§ Directions
(A) Answer these questions using the article on Yale New Haven Health System's care redesign:
(i) How much does the system aim to trim from its budget?
(ii) What is the title of the person who said the changes being made need to "stick"?
(iii) What amount of savings came from head and neck cancer improvements?
(B) Write out the article on Yale New Haven's care redesign word for word, from "In a session" up to and including "the $3.5 billion operation.".

§ Excerpted text
* * * * * * * * *

CHICAGO — Officials at Yale New Haven Health System redesigned the organization's clinical care model in such a way that they hope to nickel and dime their way toward a sustainable approach to improving quality and reducing costs.
In a session at the American College of Healthcare Executives 2015 Congress on Healthcare Leadership, senior managers described how they are unafraid to seek out clinical savings of as little as $200,000 for the $3.5 billion operation.
Speaker Alan Kliger, M.D., senior vice president of medical affairs and chief quality officer for the system, said attendees might be wondering why he presented a table of redesign savings that includes $214,000 from head and neck cancer improvements. The key is that the savings found there and in other nooks and crannies of the system are being captured through an approach that is designed to be sustainable across the system.
So, not only does that small savings get them closer to their goal of trimming $500 million from their budget in various ways, but it feeds a culture change throughout its clinical departments that aims to improve quality as costs fall.
As part of that goal, Yale New Haven is trying to fundamentally change the way physicians provide care, by giving clinicians information about how care in the system varies and what that variation costs.
The model doesn't work if it isn't applied across the board, because Yale New Haven officials are seeking a change that revamps the culture of care. The entire medical staff has to adopt the approach for it to not fall to the wayside over time, as many overhauls have in the past.
"We need to be sure the changes we are making stick," said Thomas Balcezak, M.D., chief medical officer for Yale-New Haven Hospital.
Their approach, which seeks to tie together quality and cost of care in comparable numbers, does require statistics previously unavailable. "We drive our analytics folks absolutely up a tree with our data requests," Balcezak said.

* * * * * * * * *

§ Data
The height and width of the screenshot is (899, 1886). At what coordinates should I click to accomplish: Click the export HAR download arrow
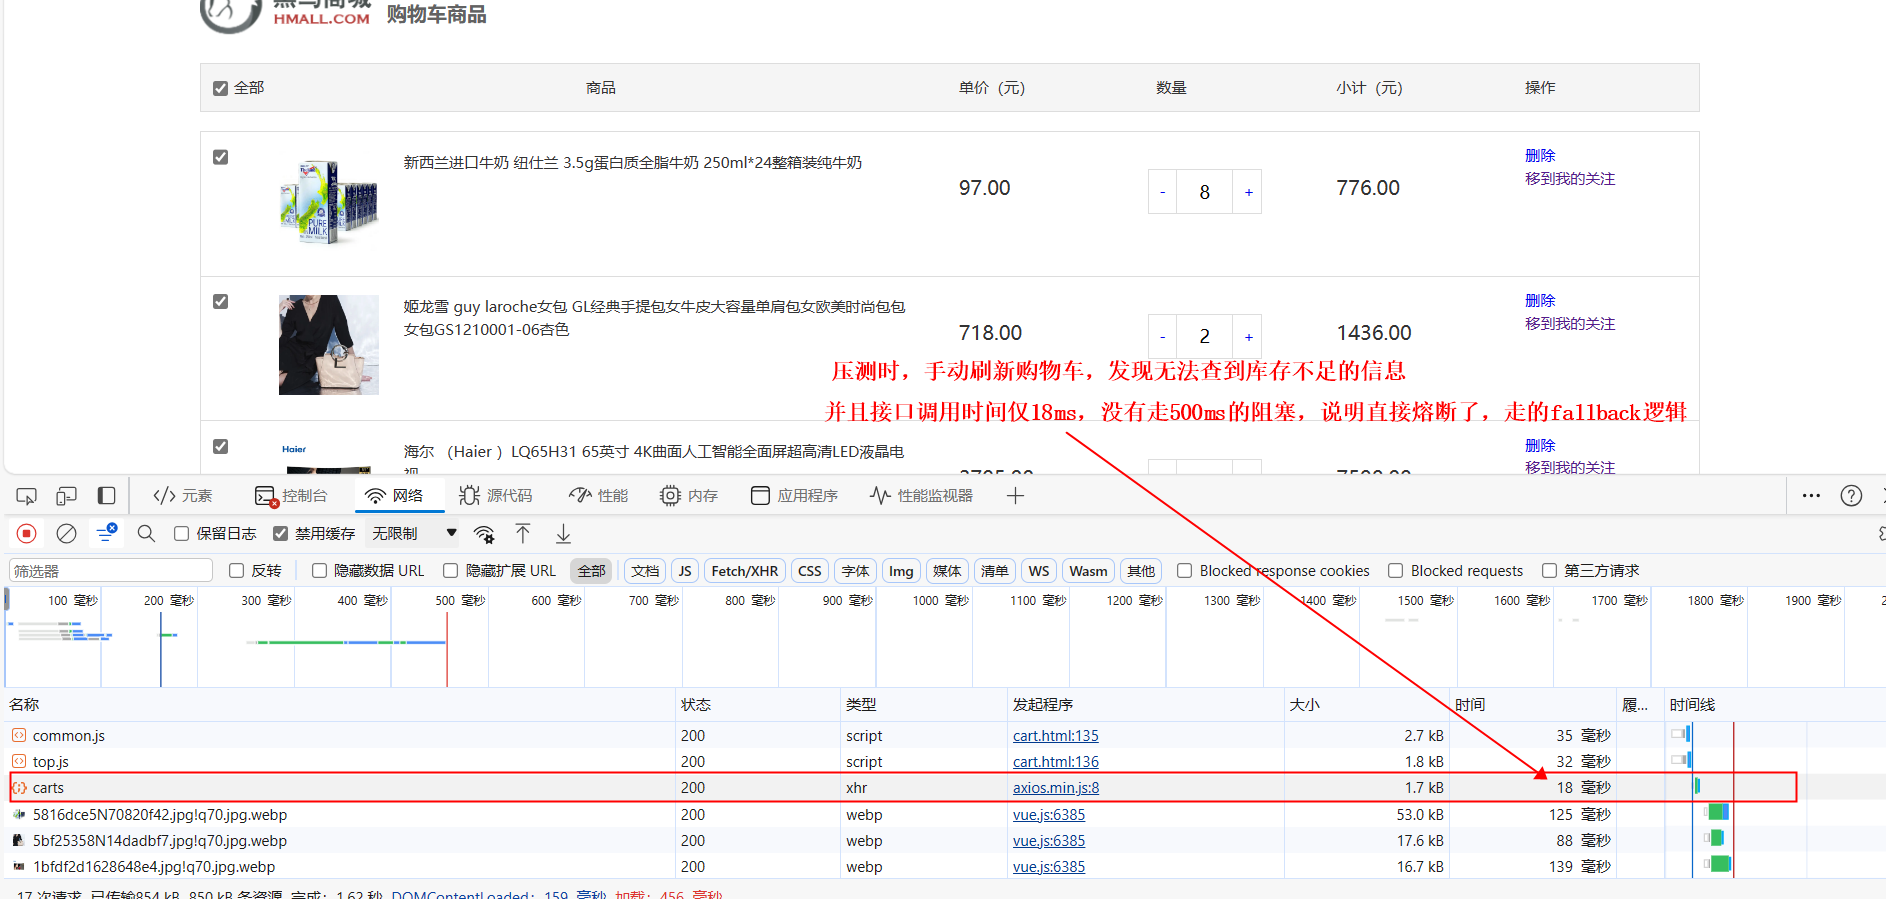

* * * * * * * * *

§ Exercise solutions
(A)
(i) $500 million
(ii) Chief medical officer for Yale-New Haven Hospital
(iii) $214,000

(B)
In a session at the American College of Healthcare Executives 2015 Congress on Healthcare Leadership, senior managers described how they are unafraid to seek out clinical savings of as little as $200,000 for the $3.5 billion operation.